Cities Must Earn the Ability to Retain Their Extra-Territorial Jurisdiction

Texas municipal annexation reform has steadily progressed since Houston’s unpopular annexation of Kingwood in 1996. As suburban populations grew, so did frustrations with the far afield city halls that governed them.

In 2017, the Texas Legislature passed SB 6. With few exceptions, SB 6 stripped cities located in the most populous counties of their ability to forcibly annex land. In 2019, the Legislature passed HB 347 expanding SB 6, and banning involuntary annexations for all Texas cities. Although voluntary annexations can still be accomplished through agreements or elections, these instances are limited. Thus, after 2019 the continued utility of the ETJ, the half to five-mile regulatory area surrounding a city’s limits, began to be questioned.

The Growth of Houston – City of Houston Planning & Development Department

The policy for ETJ regulation is that, in anticipation of eventual annexation, cities can require uniform standards for platting, development and infrastructure so these areas can be integrated with existing in-city development and utilities. Still, following the 2017 and 2019 reforms, cities continued to impose ETJ regulations that went well beyond what was necessary given the decreased likelihood that ETJ land would be annexed. These regulations impaired landowners’ rights to utilize their property, stymied development, and added significant cost to an already pricey housing market. 

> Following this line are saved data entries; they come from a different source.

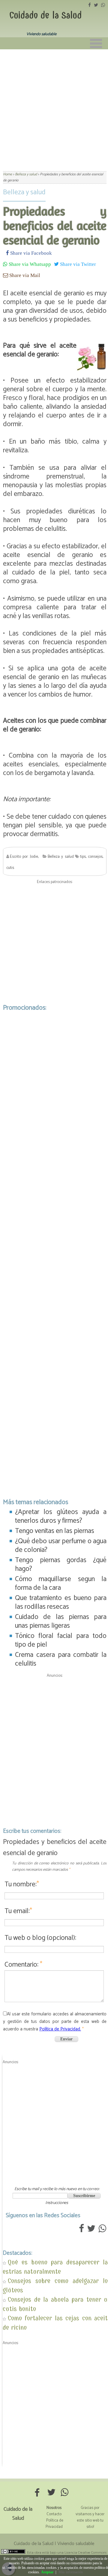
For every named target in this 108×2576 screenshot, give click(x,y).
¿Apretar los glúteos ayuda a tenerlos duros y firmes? (60, 1516)
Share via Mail (24, 275)
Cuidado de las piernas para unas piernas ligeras (60, 1621)
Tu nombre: (21, 1884)
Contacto (54, 2514)
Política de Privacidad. (60, 2029)
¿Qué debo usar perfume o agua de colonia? (60, 1546)
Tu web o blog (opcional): (40, 1938)
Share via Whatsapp (29, 263)
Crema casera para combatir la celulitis (60, 1659)
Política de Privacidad (54, 2523)
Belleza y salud (24, 192)
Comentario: (23, 1964)
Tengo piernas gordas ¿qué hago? (60, 1564)
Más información (70, 2572)
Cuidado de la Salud (45, 15)
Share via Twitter (77, 263)
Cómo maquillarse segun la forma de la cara (60, 1583)
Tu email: (18, 1911)
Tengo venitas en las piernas (54, 1531)
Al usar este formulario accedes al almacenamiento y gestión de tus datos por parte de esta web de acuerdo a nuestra (54, 2021)
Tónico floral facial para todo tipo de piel (60, 1640)
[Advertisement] (54, 106)
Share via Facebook (30, 252)
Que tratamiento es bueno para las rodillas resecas (60, 1602)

Entering the 88th Legislative Session, there was much discussion of ETJ reform. Proposals included abolishing the ETJ, limiting its expansion, and allowing landowners to choose whether their land would remain in the ETJ. The plethora of bills filed on the subject soundly reflected these discussions. These bills were filtered through the Senate Local Government Committee, chaired by Senator Paul Bettencourt (R–Houston), and the House Land and Resource Management Committee, chaired by Representative DeWayne Burns (R–Cleburne). Through the adept work of these Chairmen, and with the critical help of Representative Cecil Bell (R-Magnolia) and Representative Mike Schofield (R–Katy), both of whom worked on annexation and ETJ reform for years, SB 2038 became the lead bill, was sent to the Governor on the early date of May 9, 2023, and eventually signed into law on May 19, 2023. 

SB 2038 requires the removal of land from the ETJ upon submission of a landowner petition. Upon receipt, a city must release the land from its ETJ, failing which, the land is deemed released. Similarly, residents may also petition for a removal election, held and paid for by the city. SB 2038 further provides that any area excluded cannot be included in another ETJ or reincluded in the excluded ETJ. Finally, it provides that annexations after January 1, 2023, no longer expand ETJs as it previously had. 

SB 2038 is the biggest landowner rights bill in recent memory. It gives landowners a choice and unburdens property from often unnecessary and costly regulations. Landowners, armed with the power of choice, are no longer forced to submit to the regulations of a city that is not interested in providing service. Cities are now incentivized to come to the table with services in hand if they want to regulate ETJ land. Although a legal challenge attacking the constitutionality of SB 2038 is pending, it is widely expected that landowners will continue to exercise their right to exit the ETJ during the pendency of the challenge and that it will be resolved in favor of SB 2038.